Doctors Hospital’s president, Barry Rassin, in a recent interview with Tribune Business called for healthcare to be ‘zero-rated’ rather than ‘exempt’ under the proposed VAT. 

With zero-rated goods or services, one can generally reclaim VAT on any purchases that relate to those sales. For exempt sectors, however, there is no mechanism for reclaiming VAT on purchases, with businesses ultimately left to recoup their costs through pricing.

  Mr Lightbourne suggested that there was no real advantage for Bahamians shopping abroad once the 15 per cent VAT is implemented, stating that the tax will operate like a sales tax in the domestic economy, and a Customs duty at the border.

“You will pay VAT at the first point of entry. We make that point over and over again,” he said. “There is no real big advantage.

“Now under Customs duties people do take advantage of going abroad to shop because if they can buy it at a certain price, and at least avoid mark-ups or something that takes place in the shop.

“I don’t know that VAT  is necessarily  going to enhance or increase that process. Some people will look at it from that perspective. I would hope not. At the end of the day, we want Bahamian businesses to be able to sustain themselves. At the end of the day we want businesses to be reasonable in terms of not pricing their commodities outside of the range which causes people to look to shop elsewhere.

“That also becomes a part of the equation,” Mr Lightbourne added. “It’s not just a matter of saying buy Bahamian and shop in the Bahamas,; there has to be responsible pricing and it opens the room for competition

“The whole arena of competition is going to go through the roof, I think, because people will look at this and see how they can improve their returns by taking advantage of these types of situations.
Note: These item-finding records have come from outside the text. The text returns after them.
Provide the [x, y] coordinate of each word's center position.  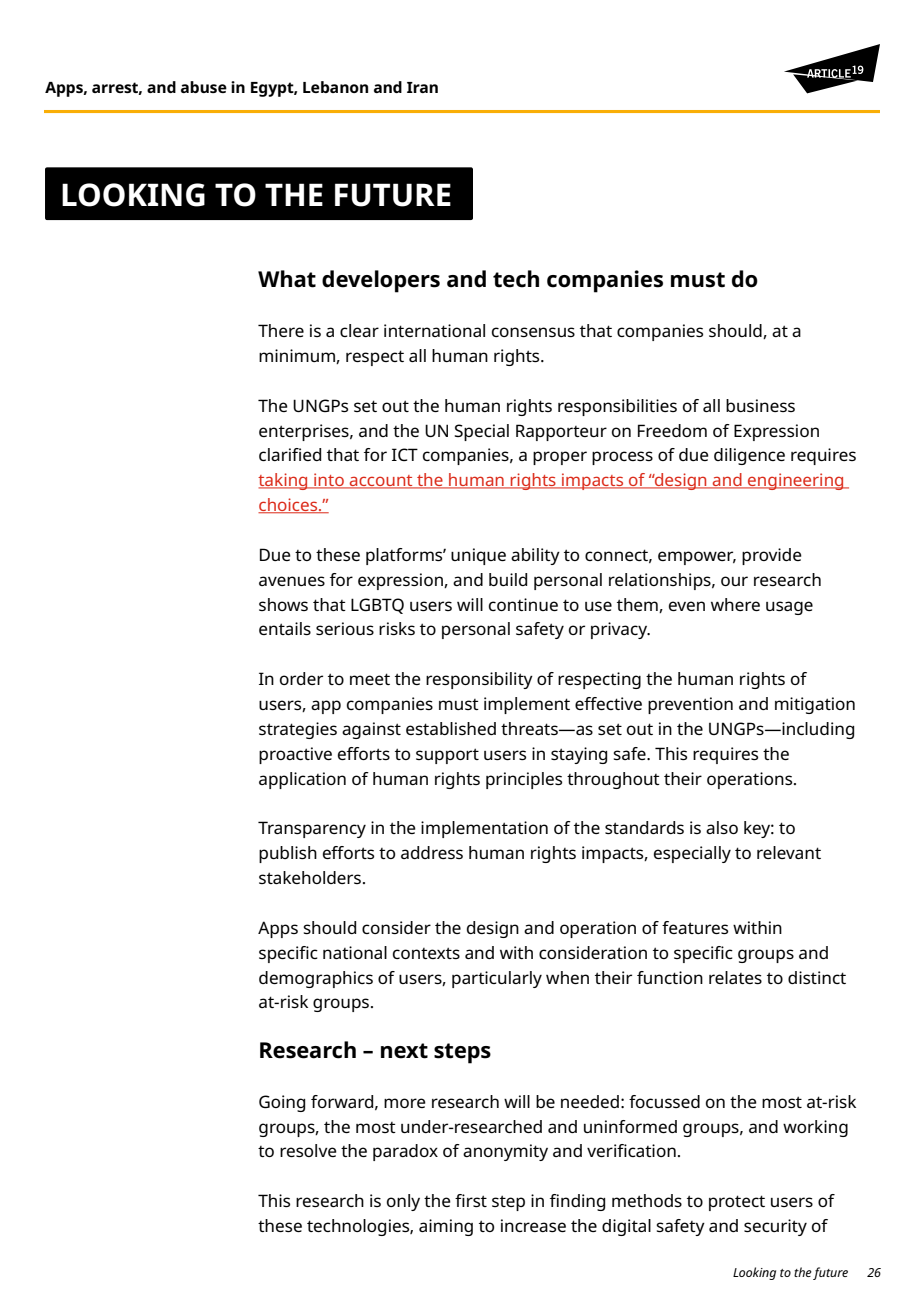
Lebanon [335, 87]
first [471, 1200]
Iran [422, 87]
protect [737, 1203]
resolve [308, 1150]
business [760, 405]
“Businesses also have an important role to play. The Customs duty element is  compounded with the pricing that goes forward right now in our existing system, which is even bigger, because under VAT you’re not allowed to put VAT in your pricing because you’re going to reclaim the VAT. I don’t see why it should encourage a greater degree of shopping abroad than it does right now.”

Comments

ohdrap4 10 years, 3 months ago

because under VAT you’re not allowed to put VAT in your pricing because you’re going to reclaim the VAT. I don’t see why it should encourage a greater degree of shopping abroad than it does right now.”

Allowed? Who is going to stop them?

I was browsing though some power point presentations from the gov website.

On a table showing "How VAT works" there are examples of pricing with CUSTOMS DUTY ALONE, example under vat with markup on customs duty only with VAT, and mark up on CUSTOMS DUTY AND VAT.

Are they showing examples of what's not allowed?

halkiyis, light bourne and rolle are the three stooges.